Extracted data entries
------------------------------------------------------------------------

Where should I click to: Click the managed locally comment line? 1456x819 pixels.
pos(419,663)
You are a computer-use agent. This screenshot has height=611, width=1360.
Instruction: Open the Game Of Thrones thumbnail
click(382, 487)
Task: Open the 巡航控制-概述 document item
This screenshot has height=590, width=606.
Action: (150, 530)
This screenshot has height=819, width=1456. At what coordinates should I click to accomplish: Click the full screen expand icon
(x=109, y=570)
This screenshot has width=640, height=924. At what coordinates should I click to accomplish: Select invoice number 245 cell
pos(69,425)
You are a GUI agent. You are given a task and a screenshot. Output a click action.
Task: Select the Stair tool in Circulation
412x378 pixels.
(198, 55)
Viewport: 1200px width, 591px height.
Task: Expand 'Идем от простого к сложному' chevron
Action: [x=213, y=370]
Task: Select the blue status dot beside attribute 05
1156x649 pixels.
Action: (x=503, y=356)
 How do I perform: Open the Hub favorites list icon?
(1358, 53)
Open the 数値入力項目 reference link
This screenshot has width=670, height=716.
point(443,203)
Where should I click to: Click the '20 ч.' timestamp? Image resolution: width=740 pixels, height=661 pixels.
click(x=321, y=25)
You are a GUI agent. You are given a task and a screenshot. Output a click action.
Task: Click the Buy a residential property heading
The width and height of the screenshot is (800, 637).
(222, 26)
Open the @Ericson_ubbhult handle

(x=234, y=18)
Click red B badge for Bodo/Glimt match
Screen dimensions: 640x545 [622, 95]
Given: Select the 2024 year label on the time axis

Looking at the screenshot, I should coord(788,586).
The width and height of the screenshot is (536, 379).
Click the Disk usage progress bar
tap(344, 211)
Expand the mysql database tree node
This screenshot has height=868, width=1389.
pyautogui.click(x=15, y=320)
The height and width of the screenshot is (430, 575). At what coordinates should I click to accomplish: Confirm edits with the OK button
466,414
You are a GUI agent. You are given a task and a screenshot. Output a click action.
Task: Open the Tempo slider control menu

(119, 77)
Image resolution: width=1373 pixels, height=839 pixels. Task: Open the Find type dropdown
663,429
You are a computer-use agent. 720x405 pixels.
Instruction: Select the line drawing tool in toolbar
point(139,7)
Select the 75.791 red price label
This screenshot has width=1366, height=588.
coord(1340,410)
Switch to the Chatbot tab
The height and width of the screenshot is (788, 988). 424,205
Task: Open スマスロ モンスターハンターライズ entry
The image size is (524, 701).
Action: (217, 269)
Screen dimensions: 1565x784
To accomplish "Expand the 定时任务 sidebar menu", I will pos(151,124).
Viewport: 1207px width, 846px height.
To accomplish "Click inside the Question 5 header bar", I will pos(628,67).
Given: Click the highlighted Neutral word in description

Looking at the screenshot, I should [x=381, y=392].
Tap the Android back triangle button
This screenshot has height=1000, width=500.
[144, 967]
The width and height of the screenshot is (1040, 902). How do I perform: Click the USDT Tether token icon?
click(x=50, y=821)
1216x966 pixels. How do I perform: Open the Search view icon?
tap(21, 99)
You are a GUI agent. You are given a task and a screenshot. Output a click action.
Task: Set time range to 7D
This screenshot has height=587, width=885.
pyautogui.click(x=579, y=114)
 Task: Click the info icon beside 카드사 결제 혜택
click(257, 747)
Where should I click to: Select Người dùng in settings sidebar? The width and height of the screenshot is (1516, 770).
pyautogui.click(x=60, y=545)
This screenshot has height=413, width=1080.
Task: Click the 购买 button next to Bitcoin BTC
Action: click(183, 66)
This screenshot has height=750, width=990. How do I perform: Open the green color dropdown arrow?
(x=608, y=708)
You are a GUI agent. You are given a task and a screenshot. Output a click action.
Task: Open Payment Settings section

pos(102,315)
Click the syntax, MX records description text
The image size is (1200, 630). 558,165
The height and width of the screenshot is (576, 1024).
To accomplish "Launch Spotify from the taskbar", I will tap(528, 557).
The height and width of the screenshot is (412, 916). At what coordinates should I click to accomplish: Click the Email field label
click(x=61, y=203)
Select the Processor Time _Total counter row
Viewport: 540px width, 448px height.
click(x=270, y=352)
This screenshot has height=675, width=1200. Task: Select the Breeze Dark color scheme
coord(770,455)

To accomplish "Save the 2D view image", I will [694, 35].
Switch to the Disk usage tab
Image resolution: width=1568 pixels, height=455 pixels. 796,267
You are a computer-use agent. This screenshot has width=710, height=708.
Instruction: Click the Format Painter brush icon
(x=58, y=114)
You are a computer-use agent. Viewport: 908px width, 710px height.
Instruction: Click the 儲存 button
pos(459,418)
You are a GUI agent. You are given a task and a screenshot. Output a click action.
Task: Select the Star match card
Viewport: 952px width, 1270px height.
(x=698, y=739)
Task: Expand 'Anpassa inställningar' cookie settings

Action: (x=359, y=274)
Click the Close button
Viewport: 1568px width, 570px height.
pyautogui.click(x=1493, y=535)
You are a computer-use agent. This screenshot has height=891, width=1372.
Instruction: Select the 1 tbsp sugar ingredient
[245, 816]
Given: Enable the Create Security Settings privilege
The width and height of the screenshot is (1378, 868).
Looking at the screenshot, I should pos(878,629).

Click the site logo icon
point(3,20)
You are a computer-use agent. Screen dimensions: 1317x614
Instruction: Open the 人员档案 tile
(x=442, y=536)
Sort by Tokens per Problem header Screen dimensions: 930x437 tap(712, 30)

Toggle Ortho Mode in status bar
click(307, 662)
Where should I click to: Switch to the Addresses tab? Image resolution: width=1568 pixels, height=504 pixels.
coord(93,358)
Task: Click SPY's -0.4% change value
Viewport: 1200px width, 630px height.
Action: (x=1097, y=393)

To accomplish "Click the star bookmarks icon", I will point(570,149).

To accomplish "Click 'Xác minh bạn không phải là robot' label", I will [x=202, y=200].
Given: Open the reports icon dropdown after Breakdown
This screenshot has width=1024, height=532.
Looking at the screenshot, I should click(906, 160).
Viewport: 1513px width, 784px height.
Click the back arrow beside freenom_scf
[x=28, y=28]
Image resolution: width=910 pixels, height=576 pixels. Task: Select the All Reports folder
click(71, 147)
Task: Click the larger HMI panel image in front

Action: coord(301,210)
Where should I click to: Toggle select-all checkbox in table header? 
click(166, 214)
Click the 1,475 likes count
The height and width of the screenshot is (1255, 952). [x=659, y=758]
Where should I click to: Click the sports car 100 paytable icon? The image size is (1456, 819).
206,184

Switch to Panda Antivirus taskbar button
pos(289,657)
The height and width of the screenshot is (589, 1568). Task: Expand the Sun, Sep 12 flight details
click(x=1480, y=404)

------------------------------------------------------------------------

**What you need to do**: For each line in the entries that holds "computer", return that line.

**Result of the exercise**:
You are a computer-use agent. This screenshot has height=611, width=1360.
You are a computer-use agent. 720x405 pixels.
You are a computer-use agent. This screenshot has width=710, height=708.
You are a computer-use agent. Viewport: 908px width, 710px height.
You are a computer-use agent. This screenshot has height=891, width=1372.
You are a computer-use agent. Screen dimensions: 1317x614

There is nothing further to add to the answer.